An inheritance can present unique financial opportunities with respect to the inherited assets' cost basis and subsequent tax obligations. The "cost basis step-up," which adjusts the value of an inherited asset for tax purposes, has the potential to significantly reduce capital gains tax when the beneficiary decides to sell the inherited asset.

In This Insight

What does cost basis mean?

Cost basis refers to the original value of an asset for tax purposes. In simpler terms, it is the price paid to acquire the asset and forms the starting point when calculating capital gains taxes upon the sale of the asset. Normally, the cost basis includes the purchase price and other associated costs such as commissions and improvements. Depending on your specific financial situation, understanding the cost basis can play a key role in tax planning.

Cost basis refers to the original value of an asset for tax purposes, adjusted for items such as commissions and improvements.

Inheritance and its Impact on Cost Basis

When assets are inherited the cost basis for those assets adjusts to the fair market value of the asset on the day of inheritance. This is often referred to as a cost basis step-up.

In contrast to the cost basis, which is typically the original purchase price of the asset, the step-up basis becomes the market value of the asset at the time of the original owner's death. Capital gains tax on the sale of the asset by the inheritor is then calculated based on the step-up, not the original cost.

The step-up in basis is an essential tax advantage that can significantly reduce the burden on heirs who would otherwise have to pay capital gains tax on the total amount the asset has appreciated since its original purchase. For example, if a parent bought a house for $100,000 fifty year ago and it is now worth $500,000, the child inheritor would potentially face capital gains tax on $400,000.

With the step−up in basis, the child′s starting point is $500,000, facing no capital gains tax unless the property's value increases before sale.

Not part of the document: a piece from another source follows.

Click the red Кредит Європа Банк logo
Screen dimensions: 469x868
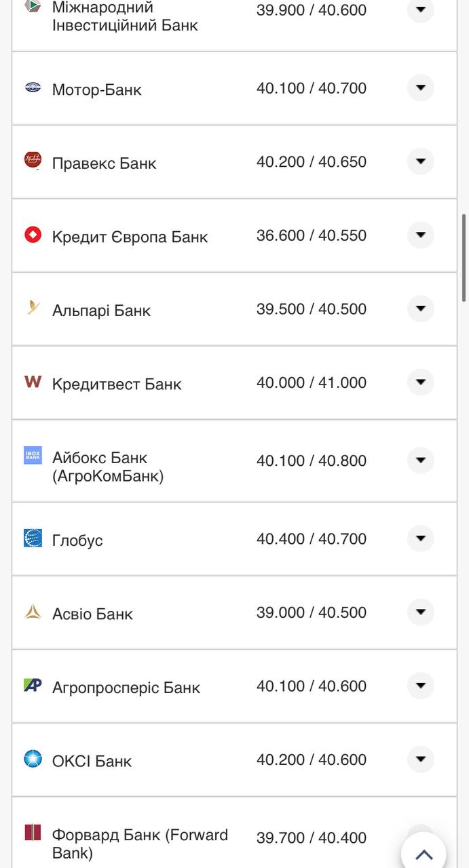pos(33,235)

However, it's important to note that this rule works both ways. While the adjustment of inherited assets are often stepped-up, they can also be stepped-down. When inheriting assets, it would be more appropriate to say "step-to", meaning the asset steps up or down depending on how the value change between the original purchase and the date of death of the grantor.

The cost basis adjustment for inherited assets would more appropriately be called a "step-to" than a "step-up", but more often than not assets are stepped up in value.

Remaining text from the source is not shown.